On Wed, Apr 25, 2012 at 06:26:40PM +0200, Jan Kara wrote:
> On Wed 25-04-12 07:29:30, J. Bruce Fields wrote:
> > On Wed, Apr 25, 2012 at 12:23:12AM +0200, Jan Kara wrote:
> > > On Tue 24-04-12 15:52:36, J. Bruce Fields wrote:
> > > > On Fri, Apr 20, 2012 at 01:15:17PM +0200, Jan Kara wrote:
> > > > > On Wed 18-04-12 00:44:24, Al Viro wrote:
> > > > > > On Tue, Apr 17, 2012 at 03:08:26PM -0700, Linus Torvalds wrote:
> > > > > > > > Or I could increment that counter for all the conflicting operations and
> > > > > > > > rely on it instead of the i_mutex. ?I was trying to avoid adding
> > > > > > > > something like that (an inc, a dec, another error path) to every
> > > > > > > > operation. ?And hoping to avoid adding another field to struct inode.
> > > > > > > > Oh well.
> > > > > > > 
> > > > > > > We could just say that we can do a double inode lock, but then
> > > > > > > standardize on the order.
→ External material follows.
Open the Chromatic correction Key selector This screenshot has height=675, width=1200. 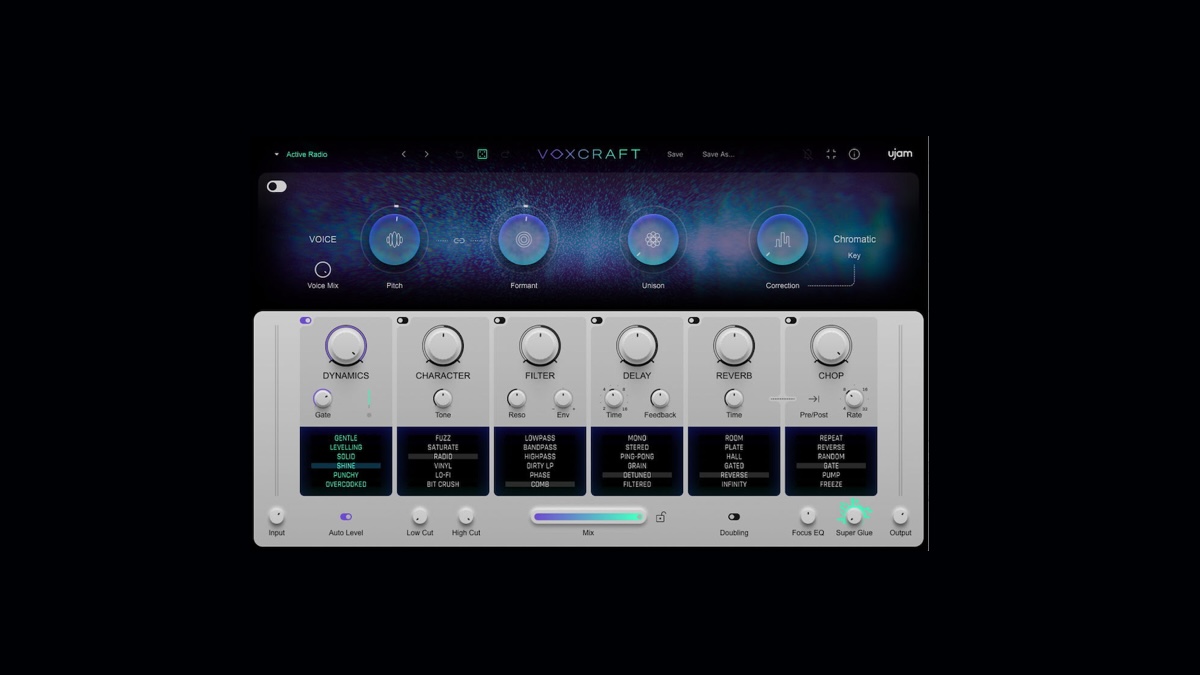[x=854, y=256]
And the only sane order is comparing inode
> > > > > > > pointers, not inode numbers like ext4 apparently does.
> > > > > > > 
> > > > > > > With a standard order, I don't think it would be at all wrong to just
> > > > > > > take the inode lock on rename.
> > > > > > 
> > > > > > In principle, yes, but have you tried to grep for i_mutex?  Note that
> > > > > > we have *another* place where multiple ->i_mutex might be held on
> > > > > > non-directories (and unless I'm missing something, ext4 move_extent.c
> > > > > > stuff doesn't play well with it): quota writes.  Which can, AFAICS,
> > > > > > happen while write(2) is holding ->i_mutex on a regular file.  So
> > > > > > it's not _that_ easy - we want something like "and quota file is goes
> > > > > > last", since there we don't get to change the locking order - the first
> > > > > > ->i_mutex is taken too far outside.
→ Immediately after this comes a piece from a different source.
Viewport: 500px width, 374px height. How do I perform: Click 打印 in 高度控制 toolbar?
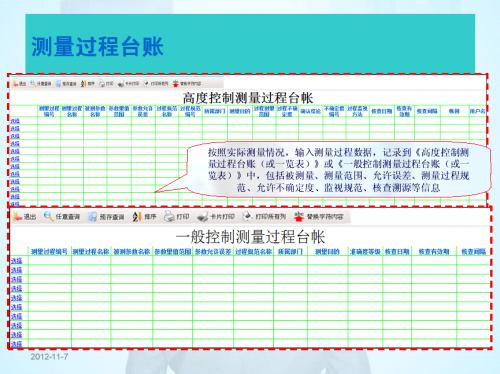[106, 84]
> > > > >   Hum, I think I could just do away with quota file i_mutex being special.
> > > > > It's used for two purposes:
> > > > >   1) When quota is being turned on/off, we want to set/clear inode immutable
> > > > > flag, truncate page cache, etc. But we should be able push this locking
> > > > > outside of quota locks.
> > > > >   2) Inside filesystems when quota file is written to. Quota writes are
> > > > > serialized by quota code anyway and noone else has any bussiness with quota
> > > > > files (they are marked as immutable to avoid mistakes) so there i_mutex is
> > > > > not really needed.
> > > > 
> > > > Grepping for I_MUTEX_QUOTA shows hits in ext4, reiserfs, and gfs2.  The
> > > > former two are in code called from the quota code (through the
> > > > ->quota_write method).  But the gfs2 code appears to be called directly
> > > > from gfs2's write code.
> > >   Ah, gfs2 doesn't use generic quota code so whatever it does is it's own
> > > invention. For ext4 and reiserfs I could get rid of I_MUTEX_QUOTA as I
> > > wrote.
> > 
> > So, just the appended?
>   Yup, that's the easier part. We also use the mutex in quota code itself
> (fs/quota/dquot.c). That's somewhat harder to solve but still relatively
> simple.

Yeah, OK, I stared at that part but wasn't completely sure what you
meant to do there.

--b.

> > But unfortunately as long as that's left in gfs2 we're still stuck
> > trying to order quota files after other files when we take two
> > non-directory i_mutexes elsewhere.
>   As far as GFS2 is concerned, I'm not sure what it uses i_mutex in quota
> code for.  In any case it should be possible to replace that usage by some
> GFS2 internal lock to get rid of the last usage of I_MUTEX_QUOTA... Stephen?